Actually that article – in the free part – says he did call plays. The way the 1st 3 paragraphs are phrased gives the impression that while we all thought BK was going to re-take possession of the offense he may not be with this hire. If this guy will call plays then your concerns might be met KG.
HAHAHAHAHA Eff Michigan.
Plus, it was a fun-ass game to watch!
In “fun with arbitrary endpoints”, Notre Dame and Michigan both went 1-3 in their last four games.
Also Notre Dame won twice as many games outside of its home state than Michigan did.
Amen. Always, always a sweet day (though I had to be up at 0430 to see it).
Since it’s New Year’s Eve (to be ever enshrined as that lovely Sugar Bowl win for the Natty vs da Bear Bryant and the C—– Tide) permit me as 18 Stripes’ Senior Person to wish one and all a very happy New Year.
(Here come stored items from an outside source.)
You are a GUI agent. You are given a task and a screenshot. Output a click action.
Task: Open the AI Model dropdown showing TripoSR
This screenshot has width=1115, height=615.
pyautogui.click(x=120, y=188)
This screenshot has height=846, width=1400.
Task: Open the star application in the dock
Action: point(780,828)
Success to the Irish beyond our wildest hopes and dreams, and confusion and ignominy to the Skunk Bears and their like!
PS NY’s Eve was also my dad Ray’s birthday, which made for some very wild and crazy parties in my youth. It all started in his senior year in 1936, when he went to tOSU for the Game of (That) Century; he roomed next to Bill Shakespeare, who as I am sure you all recall, scored the winning TD in that epic comeback, and as a consequence, dad promised the biggest NY Eve bash in ND history to anyone who could get to Minneapolis.
By all accounts he kept his promise! Which undoubtedly had a lot to do with the arrival of Frank Leahy just a few years later…
PPS Final blast from the past – my son Ray (’14) just gave me for Christmas “Loyal Sons” by Jim Lefebvre, which I have found to be a truly well done account of the 1924 Four Horsemen Natty year. As long as we are all hanging around Eric’s (truly great) site, we may as well celebrate genuine glorious tradition, not that hoked up c__p that Eric so nicely skewered from the 538 whatever thing.
Folks seem to gripe about Kelly’s play-calling a lot which is an opinion I don’t share, although I won’t belabor that point.
In the interest of moving the discussion along, here’s a question for someone more in the know than me: what work goes into “coordinating an offense?”
The current position coaches know what to teach, I mean, zone blocking & the zone read aren’t going anywhere and I presume 80 – 90% of the playbook stays, but I’d guess Long will add a few plays, do some quality control and let Kelly know what elements of each week’s gameplan are & aren’t installing well, and then help script plays & get each week’s play-call sheet assembled? I’m sure every team’s offense operates slightly differently but, absent play-calling, what unique, non-position-coach- or recruiting-related responsibilities might Long have?
I hope Long calls the plays. I have not been impressed by Kelly’s playcalling. I will not be calling for his head anymore if Long calls the plays and the team is much improved. So far I am impressed by the coaching hires.
Is this guy related to Howie Long? If so, I wonder if he is a Chip off the old block.
TCFKAO….I have a New Year’s resolution for you.
Polian takes Bookers place as STC. Who is going to coach the WRs?
Sanford coached the QBs. I guess Long or Polian can take WRs and TEs. Who is going to coach the QBs?
we have one spot, depending on what Elko does.
He was a fullback coach? Why didn’t you just start and end with that!? He was a fullback coach!